Problem statement: Which lines in the records below mention the word "circle"? Copy each one out.

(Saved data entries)
━━━━
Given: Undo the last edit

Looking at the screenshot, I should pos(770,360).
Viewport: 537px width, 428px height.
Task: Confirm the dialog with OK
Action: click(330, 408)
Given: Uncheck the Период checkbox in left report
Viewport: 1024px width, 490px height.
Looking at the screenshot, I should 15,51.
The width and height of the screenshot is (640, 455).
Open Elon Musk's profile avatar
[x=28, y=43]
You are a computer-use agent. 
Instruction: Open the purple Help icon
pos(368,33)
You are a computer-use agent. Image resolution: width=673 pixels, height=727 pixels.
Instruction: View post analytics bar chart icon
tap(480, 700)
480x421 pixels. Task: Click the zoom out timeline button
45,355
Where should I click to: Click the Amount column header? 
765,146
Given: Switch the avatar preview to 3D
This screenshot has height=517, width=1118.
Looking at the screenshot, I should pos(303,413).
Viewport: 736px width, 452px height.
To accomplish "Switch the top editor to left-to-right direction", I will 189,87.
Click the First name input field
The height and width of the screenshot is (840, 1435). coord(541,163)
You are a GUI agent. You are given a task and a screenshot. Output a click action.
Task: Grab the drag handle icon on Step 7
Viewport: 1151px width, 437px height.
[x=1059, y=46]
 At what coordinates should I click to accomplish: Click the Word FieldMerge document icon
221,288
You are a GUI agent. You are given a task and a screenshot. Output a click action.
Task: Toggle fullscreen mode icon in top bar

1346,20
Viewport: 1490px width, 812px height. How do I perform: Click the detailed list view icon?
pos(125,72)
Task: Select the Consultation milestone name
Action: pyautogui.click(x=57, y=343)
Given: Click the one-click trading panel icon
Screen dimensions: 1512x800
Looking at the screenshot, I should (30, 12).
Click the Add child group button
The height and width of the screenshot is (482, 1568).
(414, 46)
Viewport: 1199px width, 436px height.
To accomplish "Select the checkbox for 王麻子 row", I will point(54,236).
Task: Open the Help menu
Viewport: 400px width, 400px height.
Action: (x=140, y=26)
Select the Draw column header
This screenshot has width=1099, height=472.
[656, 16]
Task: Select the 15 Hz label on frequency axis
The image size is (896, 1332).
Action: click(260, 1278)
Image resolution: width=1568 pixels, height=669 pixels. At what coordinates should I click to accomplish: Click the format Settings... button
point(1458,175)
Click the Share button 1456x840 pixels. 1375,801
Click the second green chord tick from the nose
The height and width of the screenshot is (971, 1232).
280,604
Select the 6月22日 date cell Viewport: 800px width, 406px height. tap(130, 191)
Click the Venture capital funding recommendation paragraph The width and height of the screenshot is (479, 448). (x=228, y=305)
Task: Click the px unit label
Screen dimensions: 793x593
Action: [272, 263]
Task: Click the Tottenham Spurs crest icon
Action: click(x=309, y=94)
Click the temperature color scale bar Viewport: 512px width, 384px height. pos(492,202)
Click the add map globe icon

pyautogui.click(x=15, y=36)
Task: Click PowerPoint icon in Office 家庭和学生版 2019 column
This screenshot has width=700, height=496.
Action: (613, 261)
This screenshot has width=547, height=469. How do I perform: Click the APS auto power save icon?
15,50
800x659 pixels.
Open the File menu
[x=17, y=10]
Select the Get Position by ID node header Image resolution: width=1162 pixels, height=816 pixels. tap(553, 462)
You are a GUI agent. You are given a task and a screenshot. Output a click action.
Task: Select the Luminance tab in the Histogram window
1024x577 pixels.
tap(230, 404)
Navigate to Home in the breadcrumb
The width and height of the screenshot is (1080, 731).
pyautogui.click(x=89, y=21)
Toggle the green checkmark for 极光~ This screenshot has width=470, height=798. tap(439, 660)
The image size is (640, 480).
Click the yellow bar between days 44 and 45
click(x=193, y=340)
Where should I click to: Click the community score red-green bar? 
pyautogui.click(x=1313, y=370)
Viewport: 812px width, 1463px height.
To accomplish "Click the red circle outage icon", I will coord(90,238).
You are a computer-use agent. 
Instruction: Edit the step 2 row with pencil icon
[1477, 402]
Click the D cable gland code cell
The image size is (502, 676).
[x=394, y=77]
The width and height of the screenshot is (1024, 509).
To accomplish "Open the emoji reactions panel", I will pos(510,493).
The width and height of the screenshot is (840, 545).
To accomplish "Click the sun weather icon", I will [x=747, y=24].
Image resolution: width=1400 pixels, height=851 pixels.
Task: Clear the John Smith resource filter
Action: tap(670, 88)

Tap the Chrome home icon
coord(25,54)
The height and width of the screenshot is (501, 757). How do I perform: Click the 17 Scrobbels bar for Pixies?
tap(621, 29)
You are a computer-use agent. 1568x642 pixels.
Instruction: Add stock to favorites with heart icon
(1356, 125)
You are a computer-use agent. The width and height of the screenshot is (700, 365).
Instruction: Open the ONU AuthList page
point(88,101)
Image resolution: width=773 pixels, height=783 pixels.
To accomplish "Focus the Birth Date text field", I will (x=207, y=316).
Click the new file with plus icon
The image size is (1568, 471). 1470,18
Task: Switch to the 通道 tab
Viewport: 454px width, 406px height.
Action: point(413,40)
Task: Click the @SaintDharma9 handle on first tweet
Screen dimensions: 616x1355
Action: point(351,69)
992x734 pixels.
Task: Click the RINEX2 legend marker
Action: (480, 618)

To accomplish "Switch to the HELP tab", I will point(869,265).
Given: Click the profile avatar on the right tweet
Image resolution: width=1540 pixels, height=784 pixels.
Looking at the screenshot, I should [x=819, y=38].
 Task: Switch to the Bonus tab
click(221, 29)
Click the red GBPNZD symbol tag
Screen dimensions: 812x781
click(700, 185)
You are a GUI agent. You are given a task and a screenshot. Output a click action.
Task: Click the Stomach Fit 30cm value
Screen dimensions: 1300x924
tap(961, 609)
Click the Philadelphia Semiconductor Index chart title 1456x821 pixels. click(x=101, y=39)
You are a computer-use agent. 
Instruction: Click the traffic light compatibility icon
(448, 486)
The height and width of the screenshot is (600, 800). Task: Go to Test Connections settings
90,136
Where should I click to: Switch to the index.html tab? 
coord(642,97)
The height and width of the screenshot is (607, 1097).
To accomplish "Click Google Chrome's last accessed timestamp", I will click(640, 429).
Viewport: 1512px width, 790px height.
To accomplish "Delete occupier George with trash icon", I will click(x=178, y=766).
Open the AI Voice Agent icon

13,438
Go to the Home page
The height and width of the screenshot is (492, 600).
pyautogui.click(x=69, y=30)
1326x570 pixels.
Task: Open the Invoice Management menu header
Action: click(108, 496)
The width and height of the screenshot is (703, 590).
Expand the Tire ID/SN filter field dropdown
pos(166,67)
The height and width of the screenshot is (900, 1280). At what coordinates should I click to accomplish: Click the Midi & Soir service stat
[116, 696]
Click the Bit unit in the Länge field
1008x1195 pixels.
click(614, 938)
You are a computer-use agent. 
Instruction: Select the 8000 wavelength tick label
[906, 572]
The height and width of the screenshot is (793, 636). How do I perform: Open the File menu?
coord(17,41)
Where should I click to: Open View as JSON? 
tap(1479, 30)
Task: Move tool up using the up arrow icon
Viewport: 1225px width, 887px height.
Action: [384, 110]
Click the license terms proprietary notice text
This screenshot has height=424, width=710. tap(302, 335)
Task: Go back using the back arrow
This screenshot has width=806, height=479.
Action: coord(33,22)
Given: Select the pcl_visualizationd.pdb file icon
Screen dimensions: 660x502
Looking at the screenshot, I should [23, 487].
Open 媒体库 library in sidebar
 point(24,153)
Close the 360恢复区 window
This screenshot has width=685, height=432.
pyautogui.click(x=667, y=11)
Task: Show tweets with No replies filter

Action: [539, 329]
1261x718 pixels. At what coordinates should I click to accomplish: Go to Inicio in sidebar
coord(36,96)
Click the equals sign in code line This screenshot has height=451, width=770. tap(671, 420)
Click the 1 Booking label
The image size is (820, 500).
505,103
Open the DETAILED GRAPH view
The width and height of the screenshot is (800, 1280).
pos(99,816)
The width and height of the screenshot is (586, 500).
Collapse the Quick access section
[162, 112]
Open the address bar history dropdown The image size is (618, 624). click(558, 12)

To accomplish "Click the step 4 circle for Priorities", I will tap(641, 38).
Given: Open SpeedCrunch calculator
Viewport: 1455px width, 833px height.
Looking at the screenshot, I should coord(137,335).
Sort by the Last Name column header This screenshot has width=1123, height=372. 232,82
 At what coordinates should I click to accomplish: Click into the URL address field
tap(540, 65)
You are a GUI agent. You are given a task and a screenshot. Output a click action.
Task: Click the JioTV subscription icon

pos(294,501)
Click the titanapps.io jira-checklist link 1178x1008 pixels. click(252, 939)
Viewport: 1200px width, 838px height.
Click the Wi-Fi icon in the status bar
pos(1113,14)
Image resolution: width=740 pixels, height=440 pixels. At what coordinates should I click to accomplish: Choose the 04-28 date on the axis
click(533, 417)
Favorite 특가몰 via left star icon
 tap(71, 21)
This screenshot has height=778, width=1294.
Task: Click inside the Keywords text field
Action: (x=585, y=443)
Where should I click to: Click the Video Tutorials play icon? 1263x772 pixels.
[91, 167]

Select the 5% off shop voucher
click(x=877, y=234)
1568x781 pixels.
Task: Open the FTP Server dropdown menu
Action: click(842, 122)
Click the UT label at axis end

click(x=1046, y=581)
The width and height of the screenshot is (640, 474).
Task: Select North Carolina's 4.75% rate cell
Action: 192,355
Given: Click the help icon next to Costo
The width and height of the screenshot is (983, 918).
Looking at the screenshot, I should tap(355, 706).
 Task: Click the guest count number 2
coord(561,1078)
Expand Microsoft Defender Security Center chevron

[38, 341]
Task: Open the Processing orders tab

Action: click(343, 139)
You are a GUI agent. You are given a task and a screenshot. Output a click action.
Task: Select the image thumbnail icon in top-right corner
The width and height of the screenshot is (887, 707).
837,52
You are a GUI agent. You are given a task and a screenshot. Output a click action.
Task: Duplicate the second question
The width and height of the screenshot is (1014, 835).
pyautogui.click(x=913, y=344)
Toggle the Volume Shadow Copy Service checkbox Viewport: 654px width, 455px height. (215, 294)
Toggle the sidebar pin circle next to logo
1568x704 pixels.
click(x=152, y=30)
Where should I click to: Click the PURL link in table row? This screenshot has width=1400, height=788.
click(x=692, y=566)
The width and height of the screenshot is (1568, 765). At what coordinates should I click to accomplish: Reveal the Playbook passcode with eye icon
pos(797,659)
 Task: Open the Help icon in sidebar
━━━━
Task output:
To accomplish "Click the red circle outage icon", I will coord(90,238).
To accomplish "Click the step 4 circle for Priorities", I will tap(641, 38).
Toggle the sidebar pin circle next to logo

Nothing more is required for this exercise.